[Dataset excerpts]

★ ★ ★ ★ ★

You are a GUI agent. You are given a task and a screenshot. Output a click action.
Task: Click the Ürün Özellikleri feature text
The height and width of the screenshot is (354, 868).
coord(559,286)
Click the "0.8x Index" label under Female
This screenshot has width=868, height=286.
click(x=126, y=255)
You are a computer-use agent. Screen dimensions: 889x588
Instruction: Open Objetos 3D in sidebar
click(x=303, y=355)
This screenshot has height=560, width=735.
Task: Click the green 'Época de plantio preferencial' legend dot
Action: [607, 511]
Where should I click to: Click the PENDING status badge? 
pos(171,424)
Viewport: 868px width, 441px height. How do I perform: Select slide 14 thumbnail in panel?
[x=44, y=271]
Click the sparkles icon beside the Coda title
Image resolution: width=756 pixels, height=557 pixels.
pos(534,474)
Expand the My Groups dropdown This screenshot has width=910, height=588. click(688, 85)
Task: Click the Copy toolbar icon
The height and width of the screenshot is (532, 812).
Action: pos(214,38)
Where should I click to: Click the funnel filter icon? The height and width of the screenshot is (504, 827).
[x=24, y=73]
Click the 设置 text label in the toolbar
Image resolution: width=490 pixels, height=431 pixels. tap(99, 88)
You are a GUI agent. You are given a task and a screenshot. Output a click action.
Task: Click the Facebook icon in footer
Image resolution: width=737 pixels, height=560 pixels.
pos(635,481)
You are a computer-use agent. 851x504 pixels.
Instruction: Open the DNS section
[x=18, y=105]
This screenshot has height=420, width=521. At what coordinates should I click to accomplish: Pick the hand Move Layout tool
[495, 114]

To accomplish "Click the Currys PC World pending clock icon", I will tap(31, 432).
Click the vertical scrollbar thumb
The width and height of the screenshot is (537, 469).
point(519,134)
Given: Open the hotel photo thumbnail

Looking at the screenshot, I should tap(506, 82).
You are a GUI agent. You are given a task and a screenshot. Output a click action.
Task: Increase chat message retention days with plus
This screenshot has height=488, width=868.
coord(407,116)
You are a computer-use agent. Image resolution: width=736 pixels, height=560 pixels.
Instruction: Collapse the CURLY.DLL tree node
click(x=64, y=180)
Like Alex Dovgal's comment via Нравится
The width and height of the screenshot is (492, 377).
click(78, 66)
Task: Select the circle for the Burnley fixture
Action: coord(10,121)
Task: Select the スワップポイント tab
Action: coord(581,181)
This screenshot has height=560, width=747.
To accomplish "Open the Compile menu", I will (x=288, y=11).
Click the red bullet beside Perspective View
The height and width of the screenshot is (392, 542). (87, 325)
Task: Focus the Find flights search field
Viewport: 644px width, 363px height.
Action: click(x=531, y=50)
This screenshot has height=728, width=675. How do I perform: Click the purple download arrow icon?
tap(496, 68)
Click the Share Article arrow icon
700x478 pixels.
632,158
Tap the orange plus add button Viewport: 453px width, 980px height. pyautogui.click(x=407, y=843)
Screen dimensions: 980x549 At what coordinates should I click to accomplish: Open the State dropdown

★ ★ ★ ★ ★

**Assignment**: Set down verbatim only the lines between the start of the data above and the line with "You are a computer-use agent. Screen", both boundaries included.

**Task solution**:
You are a GUI agent. You are given a task and a screenshot. Output a click action.
Task: Click the Ürün Özellikleri feature text
The height and width of the screenshot is (354, 868).
coord(559,286)
Click the "0.8x Index" label under Female
This screenshot has width=868, height=286.
click(x=126, y=255)
You are a computer-use agent. Screen dimensions: 889x588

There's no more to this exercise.